A criação de um ministério exclusivo para questões de saúde já era uma preocupação antiga de alguns setores da administração pública brasileira. No Congresso Nacional, há registros de debates sobre a necessidade de criação de um ministério exclusivo para a saúde desde 1910 — mas, como lembra Rossi, isso acabou barrado pelas oligarquias.
"Um ministério voltado à saúde é uma exigência conectada à realidade da população brasileira que historicamente foi desassistida", comenta o historiador Carvalho. "Foram vários os momentos em que se pensou em estratégias como a Diretoria Geral de Saúde Pública [de 1897], o Departamento Nacional de Saúde Pública [de 1920] ou o Ministério dos Negócios da Educação e Saúde Pública [1930]. Ao longo da História do Brasil, a criação dessas ferramentas públicas sinalizava uma tentativa de alcançar um público brasileiro que não tinha acesso à saúde."
Carvalho avalia que, com a instituição da pasta, em 1953, "houve uma ação vertical [do governo] preocupada com a vigilância da saúde, a assistência da população e o cuidado em relação às doenças endêmicas e parasitárias".
Era um contexto, pós-Segunda Guerra, em que houve maciços investimentos em infraestrutura e industrialização. "Cresciam as cidades, onde se instalava um proletariado urbano. Eram precárias as condições sanitárias e as políticas sociais", ressalta Maierovitch. "Endemias urbanas ganhavam mais vulto e doenças mais comuns no campo cresciam exponencialmente nas cidades."

» **SEÇÃO DE DADOS**
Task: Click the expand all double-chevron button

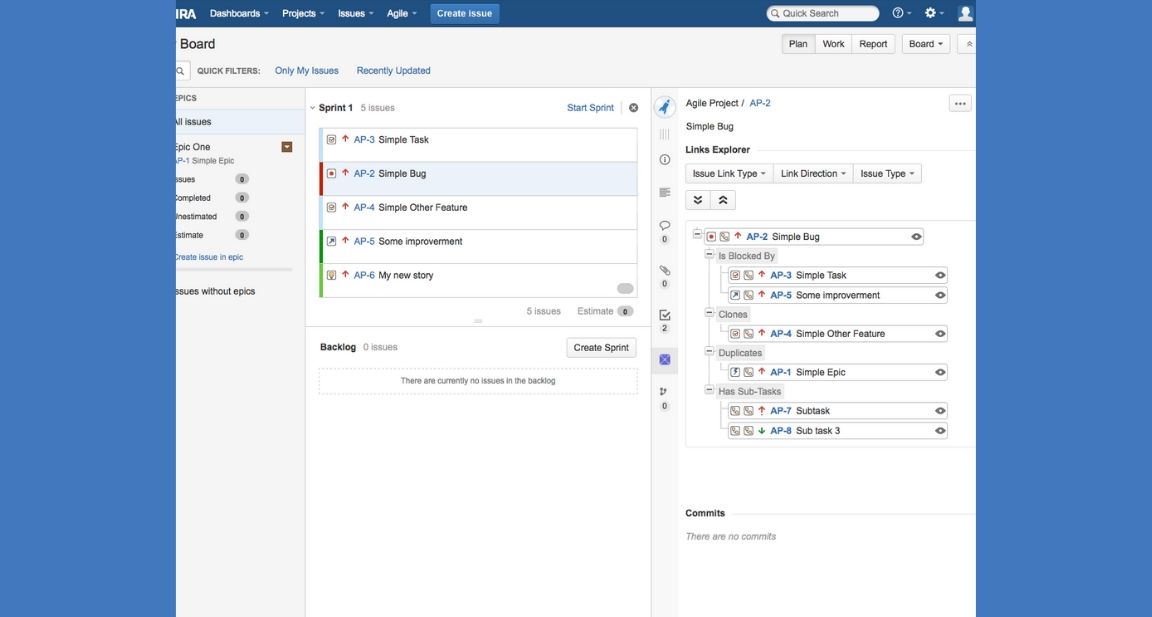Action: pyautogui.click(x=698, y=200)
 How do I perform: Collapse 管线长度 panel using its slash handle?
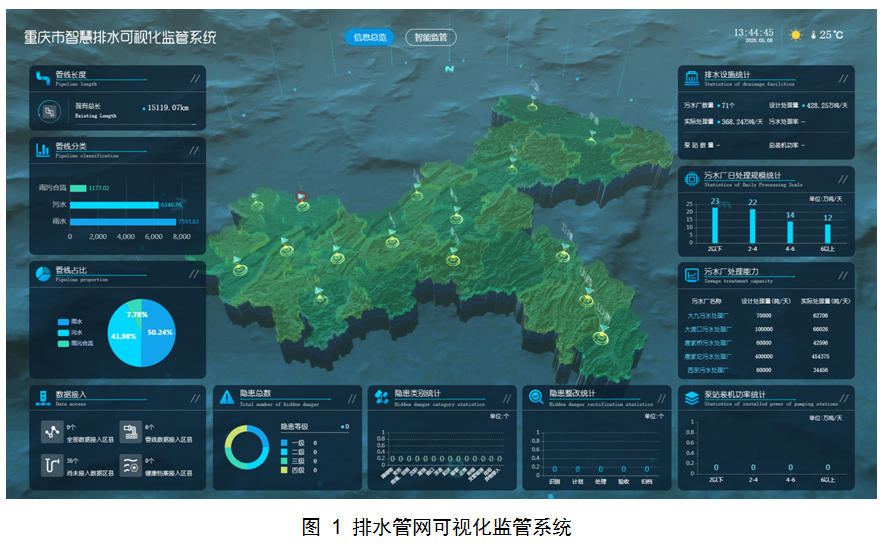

» **INSTRUÇÕES DA TAREFA**
Transcreva fielmente o trecho sobre a criação do Ministério da Saúde, tudo desde "A criação de um" até "barrado pelas oligarquias.".

» **RESULTADO ABAIXO**
A criação de um ministério exclusivo para questões de saúde já era uma preocupação antiga de alguns setores da administração pública brasileira. No Congresso Nacional, há registros de debates sobre a necessidade de criação de um ministério exclusivo para a saúde desde 1910 — mas, como lembra Rossi, isso acabou barrado pelas oligarquias.